A França estava dividida e com a censura alemã, o controle de papel, de máquinas de escrever e de impressoras, muitos obstáculos surgiam em nosso caminho. Apesar de tudo isto imprimíamos livros e folhetos e recebíamos o necessário alimento espiritual regularmente. Continuando zelosa e destemidamente no serviço de Deus, tivemos a satisfação de ver as congregações crescer e o trabalho expandir-se. Em lugares favoravelmente situados organizávamos assembléias maiores para os irmãos, para a alegria e encorajamento de todos. Muitas autoridades da polícia francesa nos eram favoráveis e muito poucos de nós fomos presos pela Gestapo.
A fúria da guerra varria uma vez mais o país e grande destruição foi causada pelos bombardeios. Embora o trabalho ainda estivesse banido, podíamos então desenvolver uma atividade mais livre e mais efetiva. Deixei o meu trabalho secular no qual tinha trabalhado até então, a fim de que pudesse empregar todo o meu tempo aos interesses do reino de Deus.
Logo após a guerra eu, ajudado por mais dois irmãos, dei os passos necessários para que se suspendesse a proibição. E em 31 de agosto de 1947 a Sociedade Torre de Vigia e a nossa atividade cristã foram de novo reconhecidas legalmente pelo governo. Fomos também bem sucedidos em fazer com que a nossa propriedade então confiscada fosse liberta por ordem do tribunal. Segundo as instruções do presidente da Sociedade compramos então uma casa em Paris para servir como escritório e lar de Betel.

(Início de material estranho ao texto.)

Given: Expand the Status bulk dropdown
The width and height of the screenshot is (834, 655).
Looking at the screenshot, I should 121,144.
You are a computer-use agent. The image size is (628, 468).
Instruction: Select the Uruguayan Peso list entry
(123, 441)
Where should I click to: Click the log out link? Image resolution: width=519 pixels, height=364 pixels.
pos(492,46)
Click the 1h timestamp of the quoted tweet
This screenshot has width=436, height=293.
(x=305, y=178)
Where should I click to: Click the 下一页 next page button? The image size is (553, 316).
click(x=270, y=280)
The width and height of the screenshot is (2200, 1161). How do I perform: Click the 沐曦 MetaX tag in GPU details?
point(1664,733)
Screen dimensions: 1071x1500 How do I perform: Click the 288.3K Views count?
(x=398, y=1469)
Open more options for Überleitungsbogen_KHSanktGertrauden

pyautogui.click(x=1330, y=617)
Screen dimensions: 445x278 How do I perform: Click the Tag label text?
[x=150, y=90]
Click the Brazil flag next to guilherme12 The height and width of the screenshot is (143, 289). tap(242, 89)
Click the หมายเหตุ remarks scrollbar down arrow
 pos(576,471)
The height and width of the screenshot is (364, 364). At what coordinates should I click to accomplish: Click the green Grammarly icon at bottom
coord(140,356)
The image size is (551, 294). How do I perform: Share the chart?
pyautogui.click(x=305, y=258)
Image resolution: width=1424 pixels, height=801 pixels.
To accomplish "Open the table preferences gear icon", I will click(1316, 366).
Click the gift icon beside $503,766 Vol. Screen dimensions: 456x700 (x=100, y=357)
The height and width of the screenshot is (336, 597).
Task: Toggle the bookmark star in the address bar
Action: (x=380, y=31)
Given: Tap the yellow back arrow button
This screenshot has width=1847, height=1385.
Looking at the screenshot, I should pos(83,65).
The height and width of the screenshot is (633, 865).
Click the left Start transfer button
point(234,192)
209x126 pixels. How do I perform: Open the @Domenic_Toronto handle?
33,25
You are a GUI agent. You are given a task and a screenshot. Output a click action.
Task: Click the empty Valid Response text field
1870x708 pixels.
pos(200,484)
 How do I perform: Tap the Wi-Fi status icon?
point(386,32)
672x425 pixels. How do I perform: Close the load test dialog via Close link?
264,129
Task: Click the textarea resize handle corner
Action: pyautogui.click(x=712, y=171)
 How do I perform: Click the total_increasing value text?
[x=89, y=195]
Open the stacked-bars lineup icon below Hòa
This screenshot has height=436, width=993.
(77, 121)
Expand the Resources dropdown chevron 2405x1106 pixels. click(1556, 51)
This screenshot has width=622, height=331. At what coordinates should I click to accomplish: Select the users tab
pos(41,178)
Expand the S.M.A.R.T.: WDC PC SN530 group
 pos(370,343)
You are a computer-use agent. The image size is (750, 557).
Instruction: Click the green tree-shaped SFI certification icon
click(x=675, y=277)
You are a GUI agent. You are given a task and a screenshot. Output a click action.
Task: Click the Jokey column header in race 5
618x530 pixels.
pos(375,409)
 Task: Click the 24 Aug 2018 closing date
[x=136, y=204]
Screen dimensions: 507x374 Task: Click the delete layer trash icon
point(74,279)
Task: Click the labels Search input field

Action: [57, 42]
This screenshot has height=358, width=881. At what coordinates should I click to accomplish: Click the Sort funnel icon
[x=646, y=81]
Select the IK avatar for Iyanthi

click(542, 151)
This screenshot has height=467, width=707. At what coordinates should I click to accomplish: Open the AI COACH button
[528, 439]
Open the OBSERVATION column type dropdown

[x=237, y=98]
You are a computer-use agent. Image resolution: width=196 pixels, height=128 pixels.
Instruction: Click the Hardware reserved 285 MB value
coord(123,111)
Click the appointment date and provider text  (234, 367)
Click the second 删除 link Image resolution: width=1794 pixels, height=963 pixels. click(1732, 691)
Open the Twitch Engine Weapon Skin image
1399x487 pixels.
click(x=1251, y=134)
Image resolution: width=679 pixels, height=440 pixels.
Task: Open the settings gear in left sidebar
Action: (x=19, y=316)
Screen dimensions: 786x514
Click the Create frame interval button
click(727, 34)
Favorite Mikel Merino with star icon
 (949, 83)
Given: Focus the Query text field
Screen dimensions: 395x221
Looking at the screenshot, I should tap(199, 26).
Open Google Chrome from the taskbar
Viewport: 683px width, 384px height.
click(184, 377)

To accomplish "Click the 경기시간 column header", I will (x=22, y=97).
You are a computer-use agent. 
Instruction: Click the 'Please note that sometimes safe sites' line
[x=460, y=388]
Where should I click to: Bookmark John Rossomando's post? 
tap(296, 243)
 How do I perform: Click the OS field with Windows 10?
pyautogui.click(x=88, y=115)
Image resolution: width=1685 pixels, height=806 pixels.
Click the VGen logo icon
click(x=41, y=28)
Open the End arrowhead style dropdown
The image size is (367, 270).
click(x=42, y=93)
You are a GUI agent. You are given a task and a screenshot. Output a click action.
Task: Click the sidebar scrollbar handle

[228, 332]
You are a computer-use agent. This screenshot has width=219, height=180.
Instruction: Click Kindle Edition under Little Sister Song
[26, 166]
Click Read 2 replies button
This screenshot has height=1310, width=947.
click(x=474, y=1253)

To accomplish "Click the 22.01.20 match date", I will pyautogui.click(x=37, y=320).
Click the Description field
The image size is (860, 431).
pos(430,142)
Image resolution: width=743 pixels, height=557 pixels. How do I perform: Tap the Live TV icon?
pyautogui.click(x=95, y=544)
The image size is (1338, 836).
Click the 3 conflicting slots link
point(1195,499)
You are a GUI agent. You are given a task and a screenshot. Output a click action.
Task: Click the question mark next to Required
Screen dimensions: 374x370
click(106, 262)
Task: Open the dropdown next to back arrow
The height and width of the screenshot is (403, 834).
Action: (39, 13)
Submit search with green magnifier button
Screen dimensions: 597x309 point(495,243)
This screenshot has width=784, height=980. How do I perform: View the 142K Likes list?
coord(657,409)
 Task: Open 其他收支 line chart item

Jeová tem abençoado ricamente a nossa perseverança. No início da guerra éramos 800 publicadores em toda a França e, depois de suspensa a proibição, éramos 2.800. Quando pudemos reunir-nos outra vez livremente, colhemos nos próximos poucos anos muito do que tínhamos semeado durante os anos de guerra, subindo o número de ministros do Reino em 1951 para 7.136.
O trabalho continuou a aumentar na França durante os anos seguintes e agora passamos o alvo de 16.000 ministros das boas novas. Temos um novo e excelente edifício de cinco andares com sala de impressão e lar de Betel para os trabalhadores da filial. Olho com alegria aos privilégios que tive em servir aos interesses do reino de Deus, sempre grato de que o “Foto-Drama” tenha vindo a Estrasburgo em 1920. Não me tenho tornado mais jovem com o passar dos anos e a enfermidade que contraí durante os anos de guerra tem solapado as minhas forças, mesmo assim a alegria de Jeová continua a dar-me forças e grande satisfação. — Nee. 8:10.
(O irmão Henri Geiger terminou o seu curso terrestre fielmente, morrendo no lar do seu filho, na França, em 29 de agosto de 1962.)